TASK:
When you reach the records below, output each one exactly.

▬▬▬▬▬▬

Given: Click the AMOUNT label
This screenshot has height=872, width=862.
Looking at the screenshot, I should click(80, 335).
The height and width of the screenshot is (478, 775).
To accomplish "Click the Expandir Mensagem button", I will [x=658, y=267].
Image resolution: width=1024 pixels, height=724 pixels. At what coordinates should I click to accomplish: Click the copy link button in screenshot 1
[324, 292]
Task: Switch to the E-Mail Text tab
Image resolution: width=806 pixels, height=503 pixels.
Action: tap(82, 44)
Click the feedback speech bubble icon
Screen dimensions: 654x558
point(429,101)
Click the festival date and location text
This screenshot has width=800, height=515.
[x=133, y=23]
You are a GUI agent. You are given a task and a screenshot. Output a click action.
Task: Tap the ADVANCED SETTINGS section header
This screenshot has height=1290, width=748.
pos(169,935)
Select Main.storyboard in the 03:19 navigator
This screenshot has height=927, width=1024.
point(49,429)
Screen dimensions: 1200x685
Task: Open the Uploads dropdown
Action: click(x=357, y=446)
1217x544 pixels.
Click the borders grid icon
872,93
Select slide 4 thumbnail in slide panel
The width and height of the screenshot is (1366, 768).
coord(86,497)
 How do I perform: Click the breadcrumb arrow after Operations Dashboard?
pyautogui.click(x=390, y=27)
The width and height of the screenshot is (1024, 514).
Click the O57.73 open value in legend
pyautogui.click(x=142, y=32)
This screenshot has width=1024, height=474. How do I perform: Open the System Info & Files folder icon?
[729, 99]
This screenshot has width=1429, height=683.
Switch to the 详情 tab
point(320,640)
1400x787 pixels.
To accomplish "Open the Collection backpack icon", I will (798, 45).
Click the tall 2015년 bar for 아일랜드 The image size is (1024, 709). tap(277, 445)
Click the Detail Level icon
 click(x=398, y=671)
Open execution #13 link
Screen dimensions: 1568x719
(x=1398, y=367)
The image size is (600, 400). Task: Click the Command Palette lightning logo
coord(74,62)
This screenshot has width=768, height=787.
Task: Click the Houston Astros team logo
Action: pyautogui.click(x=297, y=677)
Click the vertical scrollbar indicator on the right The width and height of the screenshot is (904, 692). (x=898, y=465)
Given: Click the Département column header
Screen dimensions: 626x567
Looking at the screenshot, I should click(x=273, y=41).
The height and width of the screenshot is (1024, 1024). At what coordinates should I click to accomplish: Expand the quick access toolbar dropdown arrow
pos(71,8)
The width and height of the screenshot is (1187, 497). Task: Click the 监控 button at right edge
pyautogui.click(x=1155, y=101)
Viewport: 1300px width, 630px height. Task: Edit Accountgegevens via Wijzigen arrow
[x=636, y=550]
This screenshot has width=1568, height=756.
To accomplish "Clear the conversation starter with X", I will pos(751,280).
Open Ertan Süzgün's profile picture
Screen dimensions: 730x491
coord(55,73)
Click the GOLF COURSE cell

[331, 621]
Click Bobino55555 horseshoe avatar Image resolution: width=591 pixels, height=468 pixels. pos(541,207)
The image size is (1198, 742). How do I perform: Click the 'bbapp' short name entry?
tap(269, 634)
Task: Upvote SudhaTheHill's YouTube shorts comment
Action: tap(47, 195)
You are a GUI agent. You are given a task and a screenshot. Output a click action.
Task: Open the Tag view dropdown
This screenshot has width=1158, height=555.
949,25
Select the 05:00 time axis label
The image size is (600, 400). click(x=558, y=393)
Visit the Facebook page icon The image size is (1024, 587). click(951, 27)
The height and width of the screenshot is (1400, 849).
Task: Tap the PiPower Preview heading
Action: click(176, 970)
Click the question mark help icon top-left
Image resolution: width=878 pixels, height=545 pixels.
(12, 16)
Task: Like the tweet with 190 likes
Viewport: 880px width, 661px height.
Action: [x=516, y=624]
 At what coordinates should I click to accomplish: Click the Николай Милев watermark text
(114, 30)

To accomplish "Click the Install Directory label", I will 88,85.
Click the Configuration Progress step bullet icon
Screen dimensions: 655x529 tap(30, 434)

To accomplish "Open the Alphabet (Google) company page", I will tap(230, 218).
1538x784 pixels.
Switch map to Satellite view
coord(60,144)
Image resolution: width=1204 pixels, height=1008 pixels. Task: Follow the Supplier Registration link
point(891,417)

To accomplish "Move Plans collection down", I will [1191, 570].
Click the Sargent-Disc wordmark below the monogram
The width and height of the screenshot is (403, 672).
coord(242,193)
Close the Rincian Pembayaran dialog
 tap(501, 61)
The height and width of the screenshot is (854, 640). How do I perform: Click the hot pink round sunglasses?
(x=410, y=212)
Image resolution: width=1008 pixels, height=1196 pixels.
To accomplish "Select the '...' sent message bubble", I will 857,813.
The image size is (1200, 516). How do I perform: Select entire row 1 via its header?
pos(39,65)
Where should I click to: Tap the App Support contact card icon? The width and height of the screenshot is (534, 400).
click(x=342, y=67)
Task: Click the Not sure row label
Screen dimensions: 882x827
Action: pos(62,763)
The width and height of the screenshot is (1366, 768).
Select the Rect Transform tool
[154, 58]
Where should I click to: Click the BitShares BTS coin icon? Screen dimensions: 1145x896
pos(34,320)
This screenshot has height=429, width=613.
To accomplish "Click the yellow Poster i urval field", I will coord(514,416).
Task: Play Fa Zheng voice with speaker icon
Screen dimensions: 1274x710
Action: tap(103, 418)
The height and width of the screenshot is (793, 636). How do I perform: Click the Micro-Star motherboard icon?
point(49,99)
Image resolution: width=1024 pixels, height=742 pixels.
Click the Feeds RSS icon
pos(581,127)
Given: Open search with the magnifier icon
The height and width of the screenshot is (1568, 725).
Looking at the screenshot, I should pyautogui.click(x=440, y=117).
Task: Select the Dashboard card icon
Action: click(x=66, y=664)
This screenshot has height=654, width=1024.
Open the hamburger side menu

▬▬▬▬▬▬

EXERCISE RESPONSE:
Given: Click the AMOUNT label
This screenshot has height=872, width=862.
Looking at the screenshot, I should click(80, 335).
The height and width of the screenshot is (478, 775).
To accomplish "Click the Expandir Mensagem button", I will [x=658, y=267].
Image resolution: width=1024 pixels, height=724 pixels. At what coordinates should I click to accomplish: Click the copy link button in screenshot 1
[324, 292]
Task: Switch to the E-Mail Text tab
Image resolution: width=806 pixels, height=503 pixels.
Action: tap(82, 44)
Click the feedback speech bubble icon
Screen dimensions: 654x558
point(429,101)
Click the festival date and location text
This screenshot has width=800, height=515.
[x=133, y=23]
You are a GUI agent. You are given a task and a screenshot. Output a click action.
Task: Tap the ADVANCED SETTINGS section header
This screenshot has height=1290, width=748.
pos(169,935)
Select Main.storyboard in the 03:19 navigator
This screenshot has height=927, width=1024.
point(49,429)
Screen dimensions: 1200x685
Task: Open the Uploads dropdown
Action: click(x=357, y=446)
1217x544 pixels.
Click the borders grid icon
872,93
Select slide 4 thumbnail in slide panel
The width and height of the screenshot is (1366, 768).
coord(86,497)
 How do I perform: Click the breadcrumb arrow after Operations Dashboard?
pyautogui.click(x=390, y=27)
The width and height of the screenshot is (1024, 514).
Click the O57.73 open value in legend
pyautogui.click(x=142, y=32)
This screenshot has width=1024, height=474. How do I perform: Open the System Info & Files folder icon?
[729, 99]
This screenshot has width=1429, height=683.
Switch to the 详情 tab
point(320,640)
1400x787 pixels.
To accomplish "Open the Collection backpack icon", I will (798, 45).
Click the tall 2015년 bar for 아일랜드 The image size is (1024, 709). tap(277, 445)
Click the Detail Level icon
 click(x=398, y=671)
Open execution #13 link
Screen dimensions: 1568x719
(x=1398, y=367)
The image size is (600, 400). Task: Click the Command Palette lightning logo
coord(74,62)
This screenshot has width=768, height=787.
Task: Click the Houston Astros team logo
Action: pyautogui.click(x=297, y=677)
Click the vertical scrollbar indicator on the right The width and height of the screenshot is (904, 692). (x=898, y=465)
Given: Click the Département column header
Screen dimensions: 626x567
Looking at the screenshot, I should click(x=273, y=41).
The height and width of the screenshot is (1024, 1024). At what coordinates should I click to accomplish: Expand the quick access toolbar dropdown arrow
pos(71,8)
The width and height of the screenshot is (1187, 497). Task: Click the 监控 button at right edge
pyautogui.click(x=1155, y=101)
Viewport: 1300px width, 630px height. Task: Edit Accountgegevens via Wijzigen arrow
[x=636, y=550]
This screenshot has width=1568, height=756.
To accomplish "Clear the conversation starter with X", I will pos(751,280).
Open Ertan Süzgün's profile picture
Screen dimensions: 730x491
coord(55,73)
Click the GOLF COURSE cell

[331, 621]
Click Bobino55555 horseshoe avatar Image resolution: width=591 pixels, height=468 pixels. pos(541,207)
The image size is (1198, 742). How do I perform: Click the 'bbapp' short name entry?
tap(269, 634)
Task: Upvote SudhaTheHill's YouTube shorts comment
Action: tap(47, 195)
You are a GUI agent. You are given a task and a screenshot. Output a click action.
Task: Open the Tag view dropdown
This screenshot has width=1158, height=555.
949,25
Select the 05:00 time axis label
The image size is (600, 400). click(x=558, y=393)
Visit the Facebook page icon The image size is (1024, 587). click(951, 27)
The height and width of the screenshot is (1400, 849).
Task: Tap the PiPower Preview heading
Action: click(176, 970)
Click the question mark help icon top-left
Image resolution: width=878 pixels, height=545 pixels.
(12, 16)
Task: Like the tweet with 190 likes
Viewport: 880px width, 661px height.
Action: [x=516, y=624]
 At what coordinates should I click to accomplish: Click the Николай Милев watermark text
(114, 30)

To accomplish "Click the Install Directory label", I will 88,85.
Click the Configuration Progress step bullet icon
Screen dimensions: 655x529 tap(30, 434)

To accomplish "Open the Alphabet (Google) company page", I will tap(230, 218).
1538x784 pixels.
Switch map to Satellite view
coord(60,144)
Image resolution: width=1204 pixels, height=1008 pixels. Task: Follow the Supplier Registration link
point(891,417)

To accomplish "Move Plans collection down", I will [1191, 570].
Click the Sargent-Disc wordmark below the monogram
The width and height of the screenshot is (403, 672).
coord(242,193)
Close the Rincian Pembayaran dialog
 tap(501, 61)
The height and width of the screenshot is (854, 640). How do I perform: Click the hot pink round sunglasses?
(x=410, y=212)
Image resolution: width=1008 pixels, height=1196 pixels.
To accomplish "Select the '...' sent message bubble", I will 857,813.
The image size is (1200, 516). How do I perform: Select entire row 1 via its header?
pos(39,65)
Where should I click to: Tap the App Support contact card icon? The width and height of the screenshot is (534, 400).
click(x=342, y=67)
Task: Click the Not sure row label
Screen dimensions: 882x827
Action: pos(62,763)
The width and height of the screenshot is (1366, 768).
Select the Rect Transform tool
[154, 58]
Where should I click to: Click the BitShares BTS coin icon? Screen dimensions: 1145x896
pos(34,320)
This screenshot has height=429, width=613.
To accomplish "Click the yellow Poster i urval field", I will coord(514,416).
Task: Play Fa Zheng voice with speaker icon
Screen dimensions: 1274x710
Action: tap(103, 418)
The height and width of the screenshot is (793, 636). How do I perform: Click the Micro-Star motherboard icon?
point(49,99)
Image resolution: width=1024 pixels, height=742 pixels.
Click the Feeds RSS icon
pos(581,127)
Given: Open search with the magnifier icon
The height and width of the screenshot is (1568, 725).
Looking at the screenshot, I should pyautogui.click(x=440, y=117).
Task: Select the Dashboard card icon
Action: click(x=66, y=664)
This screenshot has height=654, width=1024.
Open the hamburger side menu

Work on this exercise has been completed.